For front-loaders, CR Best Buys were the GE WCVH6800J ($750) and the Frigidaire Gallery GLTF2940F ($650), and for top-loaders, the GE WJRE5500G ($480). For dryers, CR Best Buys included the Kenmore Elite Oasis 6703 ($680); the LG DLE2516 ($700); and the Kenmore 800 Series 6982 ($510).
Here’s what else CR found:
• Hidden costs uncovered. Most top-loaders that cost less than $500 didn’t wash as well, used more energy or water, couldn’t hold as much, or were tougher on laundry than more expensive models. And an inefficient machine can cost an added $130 or more to operate per year than the most efficient models. The $330 Estate ETW4400W, a conventional top-loader, frayed fabrics, earning it a poor rating for gentleness. The $750 Whirlpool Duet Sport HT WFW8400T front-loader scored only fair for gentleness.
• Special cycles multiply. First there were allergy cycles and steam settings. Now there’s Whirlpool’s FanFresh and Maytag’s Fresh Hold. Both are supposed to help prevent the odor that can develop when you leave clean laundry in the washer for too long. CR left laundry, including loads of heavy plush towels, in those and other machines for up to two days — and none of the laundry developed an odor, whether the feature was used or not. The Maytag and Whirlpool were fine washers.
Mold problems persist. Readers told CR about mold and odors developing in their front-loaders. CR’s Annual Product Reliability Survey found that 8 percent of front-loader problems were caused by mold or mildew. LG and Maytag front-loaders were slightly more susceptible than most brands surveyed.
How to choose
If your laundry room is near living spaces, check CR’s noise and vibration ratings and look for models that let you silence end-of-cycle signals. Remember that concrete floors can absorb vibrations well, unlike wood-framed floors. Then consider:
Top- or front-loader? Most top-loaders with a center-post agitator cost the least and wash the fastest. But they aren’t stellar performers and they use more energy and water. Front-loaders generally use the least water and spin even faster, making them the most efficient, capacious washers.

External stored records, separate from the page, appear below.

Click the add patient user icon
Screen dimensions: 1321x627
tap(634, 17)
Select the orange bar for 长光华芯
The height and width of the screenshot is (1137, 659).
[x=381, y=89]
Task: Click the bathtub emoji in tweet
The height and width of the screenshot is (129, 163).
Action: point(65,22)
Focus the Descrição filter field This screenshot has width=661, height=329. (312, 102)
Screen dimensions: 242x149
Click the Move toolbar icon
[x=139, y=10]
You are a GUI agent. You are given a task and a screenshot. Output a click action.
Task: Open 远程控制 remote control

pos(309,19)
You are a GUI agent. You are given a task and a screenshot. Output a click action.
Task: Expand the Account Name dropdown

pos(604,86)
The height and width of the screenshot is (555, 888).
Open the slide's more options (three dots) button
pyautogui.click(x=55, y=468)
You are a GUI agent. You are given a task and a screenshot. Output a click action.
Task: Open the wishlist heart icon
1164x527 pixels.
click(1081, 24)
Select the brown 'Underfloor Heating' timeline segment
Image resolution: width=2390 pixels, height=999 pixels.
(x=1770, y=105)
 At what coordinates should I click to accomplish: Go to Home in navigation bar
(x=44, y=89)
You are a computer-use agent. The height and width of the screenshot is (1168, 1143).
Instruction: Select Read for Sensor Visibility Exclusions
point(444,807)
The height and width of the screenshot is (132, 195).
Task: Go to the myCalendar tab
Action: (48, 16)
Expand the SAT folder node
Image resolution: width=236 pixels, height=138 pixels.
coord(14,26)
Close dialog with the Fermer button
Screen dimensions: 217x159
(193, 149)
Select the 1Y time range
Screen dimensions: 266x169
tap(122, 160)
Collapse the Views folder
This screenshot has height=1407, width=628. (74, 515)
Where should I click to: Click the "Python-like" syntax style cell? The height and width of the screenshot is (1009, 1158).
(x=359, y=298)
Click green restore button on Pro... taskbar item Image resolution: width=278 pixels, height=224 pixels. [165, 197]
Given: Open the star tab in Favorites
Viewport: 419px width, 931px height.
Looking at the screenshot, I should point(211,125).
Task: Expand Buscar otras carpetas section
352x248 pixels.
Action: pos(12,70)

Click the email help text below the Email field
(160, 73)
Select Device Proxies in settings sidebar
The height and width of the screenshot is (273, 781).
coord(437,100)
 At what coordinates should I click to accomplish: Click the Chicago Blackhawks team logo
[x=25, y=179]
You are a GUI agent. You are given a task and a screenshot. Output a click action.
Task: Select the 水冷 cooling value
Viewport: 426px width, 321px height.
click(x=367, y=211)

Focus on features. An auto temperature control blends hot and cold water to provide a consistent temperature and wash performance on a given setting. Manufacturers claim that steam settings and allergen cycles clean better and remove most allergens. But to kill allergens such as dust mites, wash water needs to be around 127 degrees F for 12 minutes. Reduce your exposure to allergens by vacuuming frequently and covering mattresses, box springs and pillows with dust mite-proof covers.
Skip extended warranties. CR’s surveys show they’re usually not worthwhile.